Keeping every word in place, write out the entries that come next.

[Dataset records]
^^^^
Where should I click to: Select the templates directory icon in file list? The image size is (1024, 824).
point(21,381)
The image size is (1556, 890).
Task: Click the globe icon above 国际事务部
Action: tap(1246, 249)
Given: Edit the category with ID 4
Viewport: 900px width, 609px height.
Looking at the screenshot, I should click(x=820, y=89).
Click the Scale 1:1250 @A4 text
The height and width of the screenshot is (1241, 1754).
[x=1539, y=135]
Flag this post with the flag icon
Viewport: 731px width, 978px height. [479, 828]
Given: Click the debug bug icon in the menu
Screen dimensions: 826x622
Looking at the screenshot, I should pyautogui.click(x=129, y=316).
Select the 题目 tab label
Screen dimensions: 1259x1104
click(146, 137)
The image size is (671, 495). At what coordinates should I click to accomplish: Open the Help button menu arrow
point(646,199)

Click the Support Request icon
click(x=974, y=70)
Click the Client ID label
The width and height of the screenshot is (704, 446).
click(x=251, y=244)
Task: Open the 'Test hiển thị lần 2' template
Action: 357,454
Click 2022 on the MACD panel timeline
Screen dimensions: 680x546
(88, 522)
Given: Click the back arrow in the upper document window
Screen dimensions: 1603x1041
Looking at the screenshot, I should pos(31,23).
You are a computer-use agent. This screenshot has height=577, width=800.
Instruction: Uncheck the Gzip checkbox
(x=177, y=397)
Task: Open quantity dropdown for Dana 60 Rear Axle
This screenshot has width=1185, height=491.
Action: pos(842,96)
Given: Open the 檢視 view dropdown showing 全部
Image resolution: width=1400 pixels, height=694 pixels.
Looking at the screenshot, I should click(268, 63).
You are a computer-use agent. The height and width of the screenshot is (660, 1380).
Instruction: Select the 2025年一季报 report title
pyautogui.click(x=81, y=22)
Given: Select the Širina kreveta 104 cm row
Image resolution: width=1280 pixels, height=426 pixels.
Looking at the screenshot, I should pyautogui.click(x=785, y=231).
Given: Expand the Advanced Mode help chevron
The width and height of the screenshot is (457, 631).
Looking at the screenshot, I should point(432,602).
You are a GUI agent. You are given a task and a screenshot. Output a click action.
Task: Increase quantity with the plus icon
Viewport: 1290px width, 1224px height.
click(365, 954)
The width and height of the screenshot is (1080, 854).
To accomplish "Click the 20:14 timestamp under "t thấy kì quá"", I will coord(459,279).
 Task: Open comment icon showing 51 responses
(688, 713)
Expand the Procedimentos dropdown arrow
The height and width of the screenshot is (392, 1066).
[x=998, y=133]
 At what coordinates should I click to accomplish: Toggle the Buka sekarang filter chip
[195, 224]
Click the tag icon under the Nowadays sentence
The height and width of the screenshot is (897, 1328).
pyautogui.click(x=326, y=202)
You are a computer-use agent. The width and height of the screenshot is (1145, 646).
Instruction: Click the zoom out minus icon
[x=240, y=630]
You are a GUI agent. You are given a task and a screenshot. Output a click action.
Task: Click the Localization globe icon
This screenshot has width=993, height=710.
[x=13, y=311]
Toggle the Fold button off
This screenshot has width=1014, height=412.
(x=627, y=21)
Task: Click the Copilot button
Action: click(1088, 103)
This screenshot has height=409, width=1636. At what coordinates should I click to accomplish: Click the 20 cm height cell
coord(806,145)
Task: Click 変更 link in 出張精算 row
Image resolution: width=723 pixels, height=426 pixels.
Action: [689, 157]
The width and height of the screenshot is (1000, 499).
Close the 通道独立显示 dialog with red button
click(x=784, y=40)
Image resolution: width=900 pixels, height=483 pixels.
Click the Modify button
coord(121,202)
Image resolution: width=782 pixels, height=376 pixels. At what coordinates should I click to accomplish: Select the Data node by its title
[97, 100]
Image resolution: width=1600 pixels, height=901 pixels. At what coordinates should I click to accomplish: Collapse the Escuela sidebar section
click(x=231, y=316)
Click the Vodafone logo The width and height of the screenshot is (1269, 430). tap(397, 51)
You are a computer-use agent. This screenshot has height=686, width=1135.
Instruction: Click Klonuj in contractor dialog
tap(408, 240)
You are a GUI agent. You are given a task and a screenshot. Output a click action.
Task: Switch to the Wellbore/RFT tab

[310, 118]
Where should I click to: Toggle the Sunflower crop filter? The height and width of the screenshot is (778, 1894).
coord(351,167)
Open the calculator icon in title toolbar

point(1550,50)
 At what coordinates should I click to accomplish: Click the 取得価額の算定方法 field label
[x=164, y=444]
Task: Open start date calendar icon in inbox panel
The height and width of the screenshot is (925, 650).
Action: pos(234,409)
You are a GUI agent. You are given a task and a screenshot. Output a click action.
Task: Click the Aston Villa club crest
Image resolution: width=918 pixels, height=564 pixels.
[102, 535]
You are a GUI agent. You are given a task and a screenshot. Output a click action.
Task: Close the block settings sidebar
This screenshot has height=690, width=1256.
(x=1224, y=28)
^^^^
◆ SOLUTION TO THIS EXERCISE ◆
Where should I click to: Select the templates directory icon in file list? The image size is (1024, 824).
point(21,381)
The image size is (1556, 890).
Task: Click the globe icon above 国际事务部
Action: tap(1246, 249)
Given: Edit the category with ID 4
Viewport: 900px width, 609px height.
Looking at the screenshot, I should click(x=820, y=89).
Click the Scale 1:1250 @A4 text
The height and width of the screenshot is (1241, 1754).
[x=1539, y=135]
Flag this post with the flag icon
Viewport: 731px width, 978px height. [479, 828]
Given: Click the debug bug icon in the menu
Screen dimensions: 826x622
Looking at the screenshot, I should pyautogui.click(x=129, y=316).
Select the 题目 tab label
Screen dimensions: 1259x1104
click(146, 137)
The image size is (671, 495). At what coordinates should I click to accomplish: Open the Help button menu arrow
point(646,199)

Click the Support Request icon
click(x=974, y=70)
Click the Client ID label
The width and height of the screenshot is (704, 446).
click(x=251, y=244)
Task: Open the 'Test hiển thị lần 2' template
Action: 357,454
Click 2022 on the MACD panel timeline
Screen dimensions: 680x546
(88, 522)
Given: Click the back arrow in the upper document window
Screen dimensions: 1603x1041
Looking at the screenshot, I should pos(31,23).
You are a computer-use agent. This screenshot has height=577, width=800.
Instruction: Uncheck the Gzip checkbox
(x=177, y=397)
Task: Open quantity dropdown for Dana 60 Rear Axle
This screenshot has width=1185, height=491.
Action: pos(842,96)
Given: Open the 檢視 view dropdown showing 全部
Image resolution: width=1400 pixels, height=694 pixels.
Looking at the screenshot, I should click(268, 63).
You are a computer-use agent. The height and width of the screenshot is (660, 1380).
Instruction: Select the 2025年一季报 report title
pyautogui.click(x=81, y=22)
Given: Select the Širina kreveta 104 cm row
Image resolution: width=1280 pixels, height=426 pixels.
Looking at the screenshot, I should pyautogui.click(x=785, y=231).
Given: Expand the Advanced Mode help chevron
The width and height of the screenshot is (457, 631).
Looking at the screenshot, I should point(432,602).
You are a GUI agent. You are given a task and a screenshot. Output a click action.
Task: Increase quantity with the plus icon
Viewport: 1290px width, 1224px height.
click(365, 954)
The width and height of the screenshot is (1080, 854).
To accomplish "Click the 20:14 timestamp under "t thấy kì quá"", I will coord(459,279).
 Task: Open comment icon showing 51 responses
(688, 713)
Expand the Procedimentos dropdown arrow
The height and width of the screenshot is (392, 1066).
[x=998, y=133]
 At what coordinates should I click to accomplish: Toggle the Buka sekarang filter chip
[195, 224]
Click the tag icon under the Nowadays sentence
The height and width of the screenshot is (897, 1328).
pyautogui.click(x=326, y=202)
You are a computer-use agent. The width and height of the screenshot is (1145, 646).
Instruction: Click the zoom out minus icon
[x=240, y=630]
You are a GUI agent. You are given a task and a screenshot. Output a click action.
Task: Click the Localization globe icon
This screenshot has width=993, height=710.
[x=13, y=311]
Toggle the Fold button off
This screenshot has width=1014, height=412.
(x=627, y=21)
Task: Click the Copilot button
Action: click(1088, 103)
This screenshot has height=409, width=1636. At what coordinates should I click to accomplish: Click the 20 cm height cell
coord(806,145)
Task: Click 変更 link in 出張精算 row
Image resolution: width=723 pixels, height=426 pixels.
Action: [689, 157]
The width and height of the screenshot is (1000, 499).
Close the 通道独立显示 dialog with red button
click(x=784, y=40)
Image resolution: width=900 pixels, height=483 pixels.
Click the Modify button
coord(121,202)
Image resolution: width=782 pixels, height=376 pixels. At what coordinates should I click to accomplish: Select the Data node by its title
[97, 100]
Image resolution: width=1600 pixels, height=901 pixels. At what coordinates should I click to accomplish: Collapse the Escuela sidebar section
click(x=231, y=316)
Click the Vodafone logo The width and height of the screenshot is (1269, 430). tap(397, 51)
You are a computer-use agent. This screenshot has height=686, width=1135.
Instruction: Click Klonuj in contractor dialog
tap(408, 240)
You are a GUI agent. You are given a task and a screenshot. Output a click action.
Task: Switch to the Wellbore/RFT tab

[310, 118]
Where should I click to: Toggle the Sunflower crop filter? The height and width of the screenshot is (778, 1894).
coord(351,167)
Open the calculator icon in title toolbar

point(1550,50)
 At what coordinates should I click to accomplish: Click the 取得価額の算定方法 field label
[x=164, y=444]
Task: Open start date calendar icon in inbox panel
The height and width of the screenshot is (925, 650).
Action: pos(234,409)
You are a GUI agent. You are given a task and a screenshot. Output a click action.
Task: Click the Aston Villa club crest
Image resolution: width=918 pixels, height=564 pixels.
[102, 535]
You are a GUI agent. You are given a task and a screenshot. Output a click action.
Task: Close the block settings sidebar
This screenshot has height=690, width=1256.
(x=1224, y=28)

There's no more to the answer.